### ЗАДАНИЕ 1
Повторите дословно часть отрывка о Джиме от слов «Я не знаю, сколько» до слов «и не попросил.» включительно.

Это было для меня ново - как заниматься любовью с ожившей статуей. Меня еще никто так пристально не изучал. Казалось, он рассматривал расстояние между нами, как невидимый покров, и стягивал его каждым своим движением. Наши бедра прижимались друг к другу, его тело двигалось; и у меня было ощущение, что каждый раз он оглядывал пространство между нашими телами, чтобы понять, как много ему придется преодолеть, чтобы прижаться ко мне. Джим был хорошо сложен, его член был несколько больше обычного, и он был еще достаточно молод, чтобы постоянный прием наркотиков не отражался на эрекции.
В то же время, он был удивительно нежным. Я как будто участвовала в каком-то сумасшедшем лежачем ритуале. Это так странно: маниакальный на сцене, он был очень возвышенным в постели. Наверное, всем иногда надо переставать дурачиться. Джим поразил меня своей бессловесной страстью; его бедра продолжали настойчивые круговые движения, как в танце. Когда он смотрел мне прямо в глаза, он, казалось, пытался найти во мне страсть, способную разрушить его одиночество.
Я не знаю, сколько я пробыла у него. После секса мы не лежали, расслабленно покуривая сигарету и мечтательно поглядывая друг на друга. Я знала, что нужно уйти, пока нас не застали вместе - у нас обоих были постоянные партнеры. Я быстро, не глядя, оделась. Джим даже не посмотрел на меня; он просто неподвижно лежал на кровати. Лежа голым на кровати, с закрытыми глазами и без каких-либо эмоций, он спросил: "Почему бы тебе не зайти еще как-нибудь?" Я не знала, что он хотел услышать, поэтому ответила в лучшем стиле колледжа "Финч": "Только если попросишь". Он улыбнулся - но так никогда и не попросил.

### ЗАДАНИЕ 2
Пересчитайте координаты в ответах листинга: приведите заново только строки от строки с «You are a GUI» до строки с «pyautogui.click(x=124, y=274)» включительно, вместе с запросами, умножив каждую координату на 0,65 и округлив до целого (половины в большую сторону). Картинки в ответ не включайте.

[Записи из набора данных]
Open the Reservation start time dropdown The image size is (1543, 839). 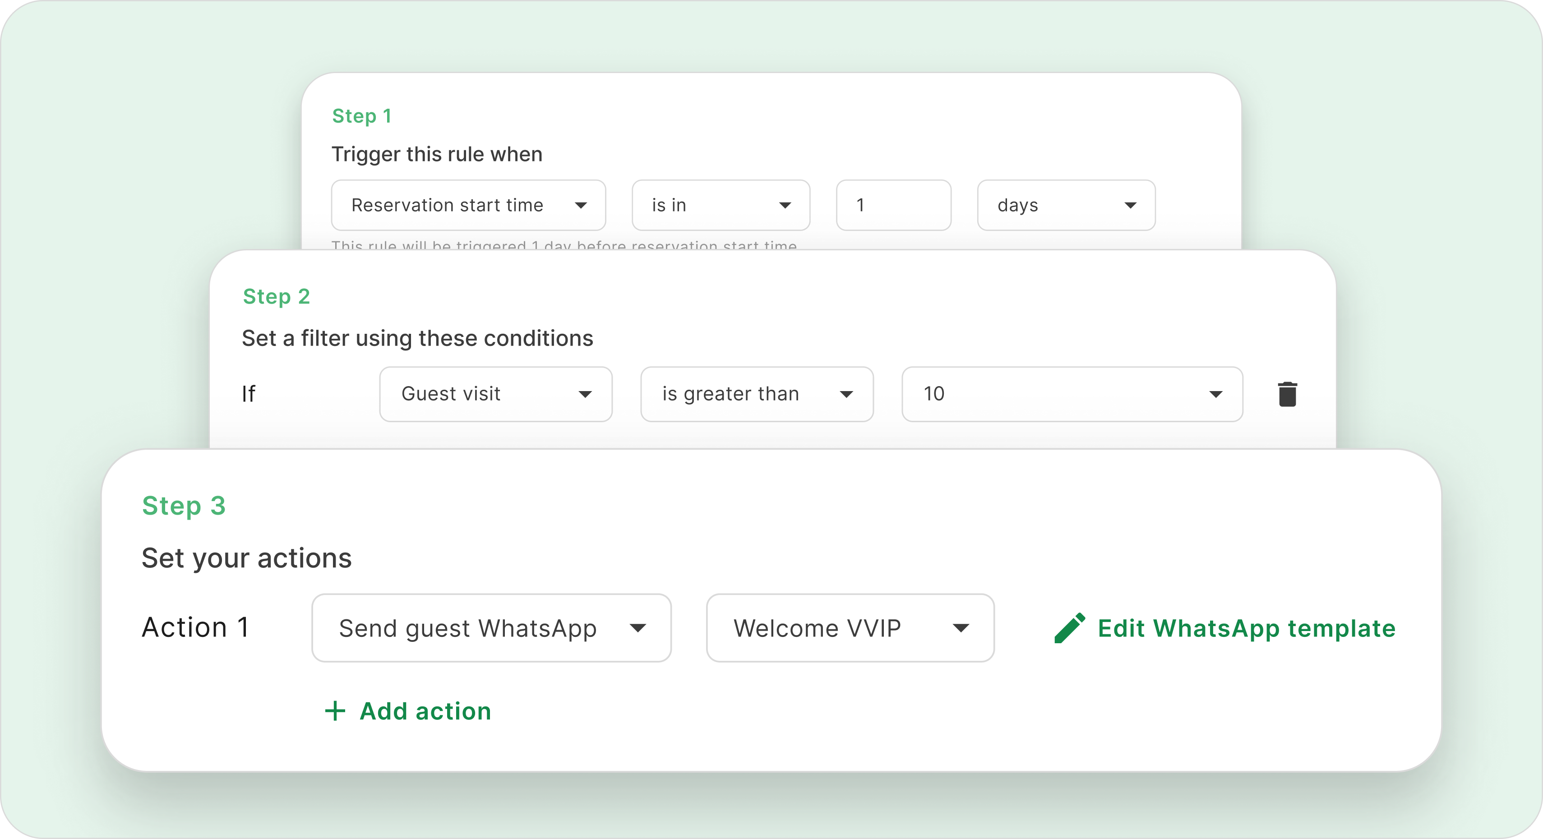point(467,205)
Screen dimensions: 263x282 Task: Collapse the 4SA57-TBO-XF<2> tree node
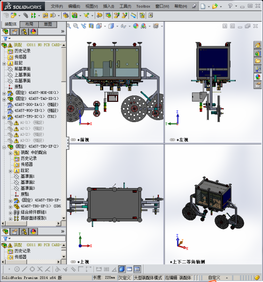[x=4, y=147]
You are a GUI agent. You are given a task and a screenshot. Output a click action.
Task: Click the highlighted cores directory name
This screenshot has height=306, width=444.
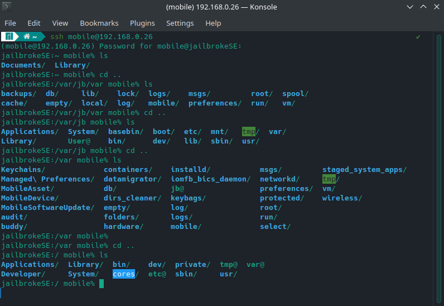pyautogui.click(x=124, y=274)
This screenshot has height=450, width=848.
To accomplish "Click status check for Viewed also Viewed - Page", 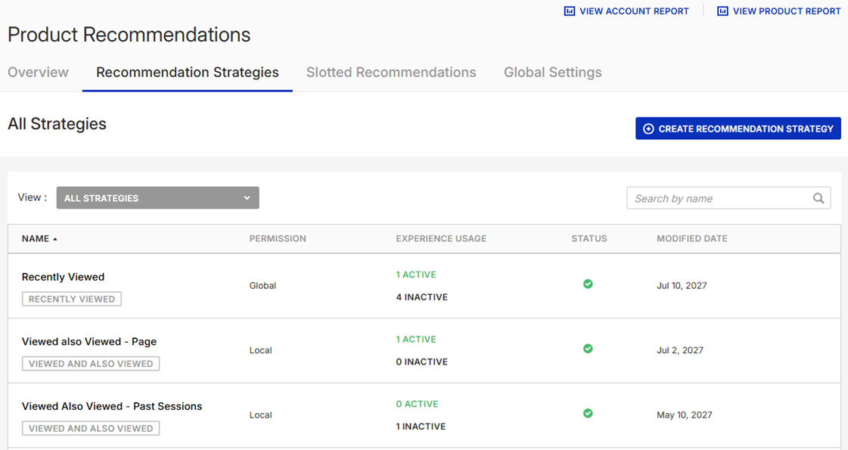I will tap(588, 349).
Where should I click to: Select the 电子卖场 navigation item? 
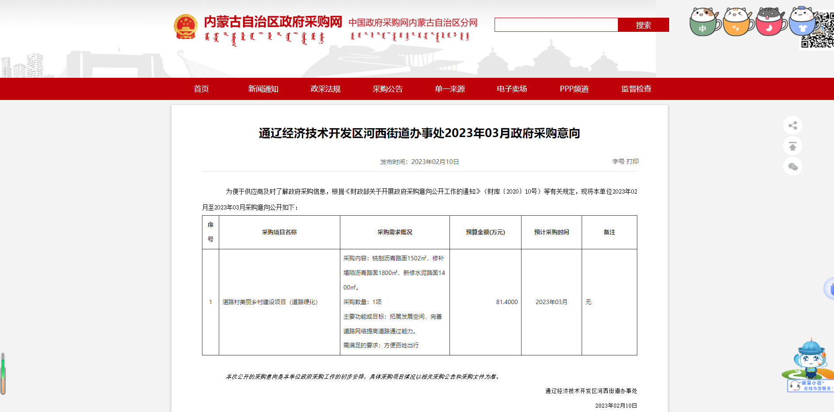[x=512, y=89]
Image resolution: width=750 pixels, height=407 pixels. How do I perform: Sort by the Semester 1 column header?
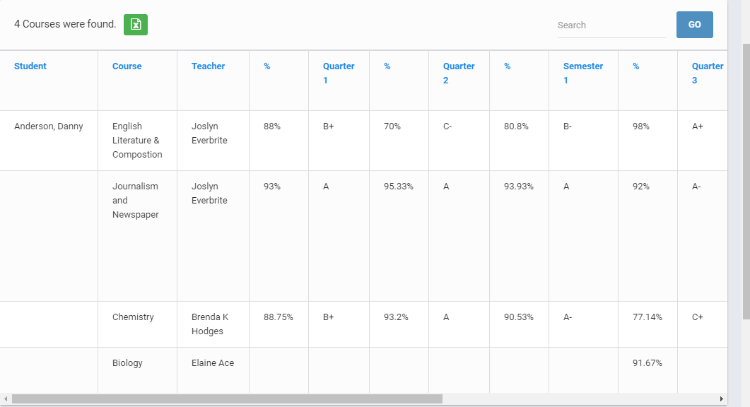click(582, 73)
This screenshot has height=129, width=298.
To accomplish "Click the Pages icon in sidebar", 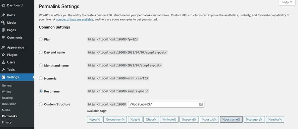I will [x=3, y=30].
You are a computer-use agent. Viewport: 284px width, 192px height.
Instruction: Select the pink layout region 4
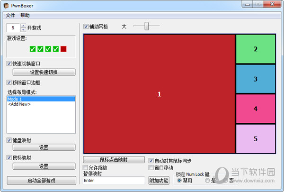pos(256,109)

### ОТВЕТ 1
Я не знаю, сколько я пробыла у него. После секса мы не лежали, расслабленно покуривая сигарету и мечтательно поглядывая друг на друга. Я знала, что нужно уйти, пока нас не застали вместе - у нас обоих были постоянные партнеры. Я быстро, не глядя, оделась. Джим даже не посмотрел на меня; он просто неподвижно лежал на кровати. Лежа голым на кровати, с закрытыми глазами и без каких-либо эмоций, он спросил: "Почему бы тебе не зайти еще как-нибудь?" Я не знала, что он хотел услышать, поэтому ответила в лучшем стиле колледжа "Финч": "Только если попросишь". Он улыбнулся - но так никогда и не попросил.

### ОТВЕТ 2
You are a GUI agent. You are given a task and a screenshot. Output a click action.
Task: Click the highlighted cores directory name
This screenshot has height=306, width=444.
pyautogui.click(x=81, y=178)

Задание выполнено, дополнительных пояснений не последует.